Work instructions: Everything from the line that contains "Viewport: 1200px width, 646px" to the final line of the data, both ends included, must be set down exactly, apart from the pictures.

Data shown:
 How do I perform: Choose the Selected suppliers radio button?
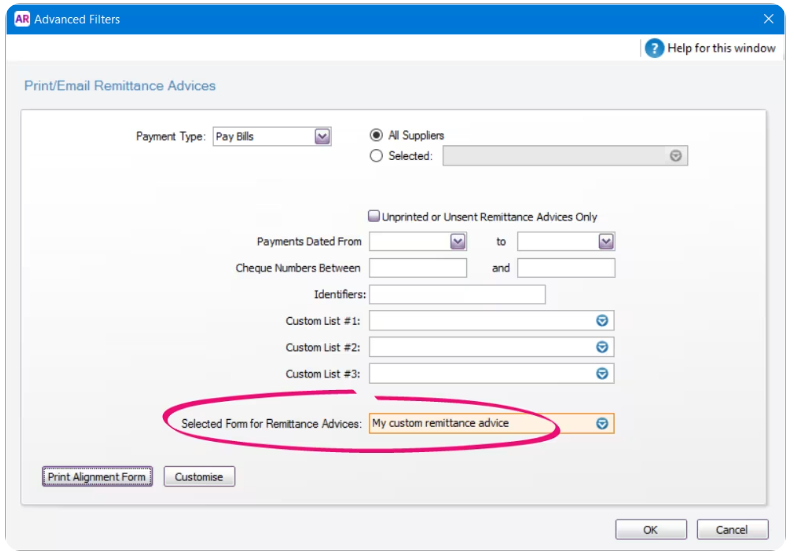[377, 156]
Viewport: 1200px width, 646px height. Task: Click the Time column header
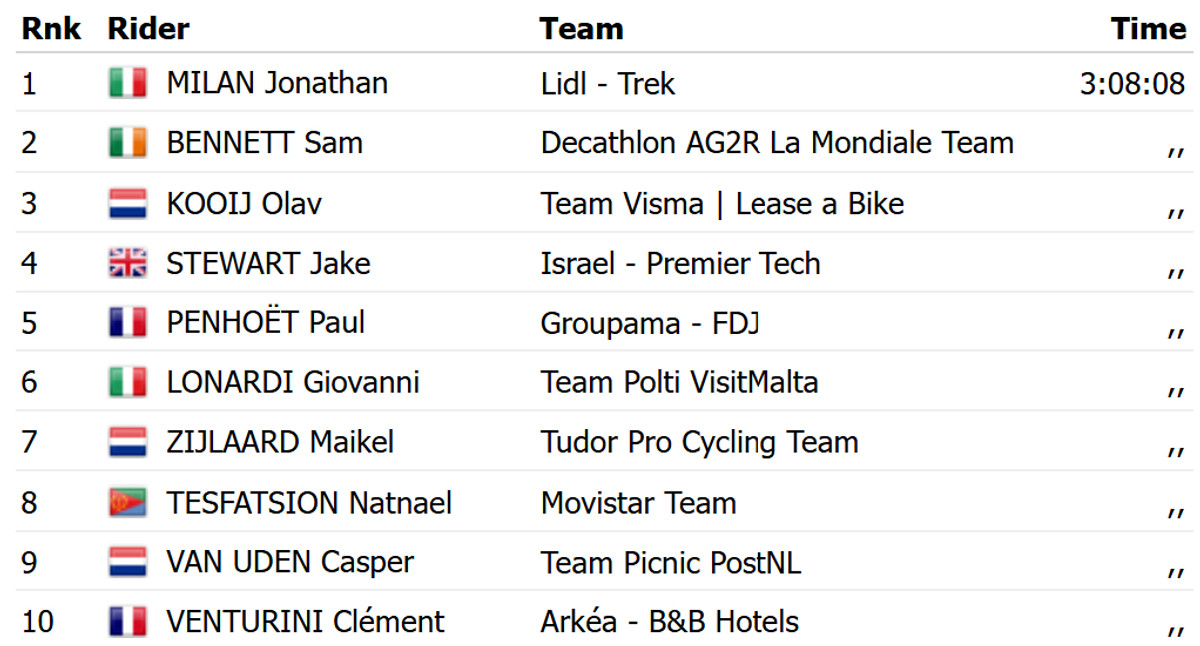[x=1148, y=29]
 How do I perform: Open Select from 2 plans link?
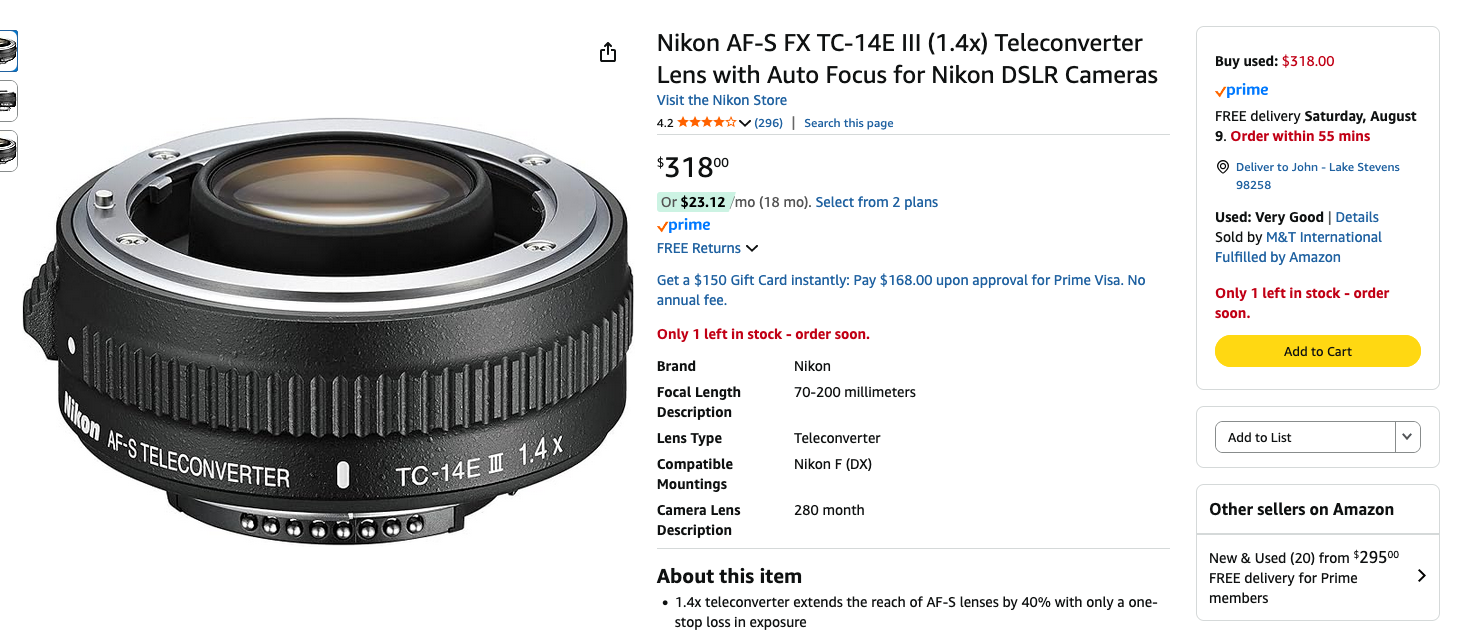[876, 202]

Reply to the exercise:
Viewport: 1200px width, 646px height. Task: Click the Time column header
[x=1148, y=29]
 How do I perform: Open Select from 2 plans link?
[876, 202]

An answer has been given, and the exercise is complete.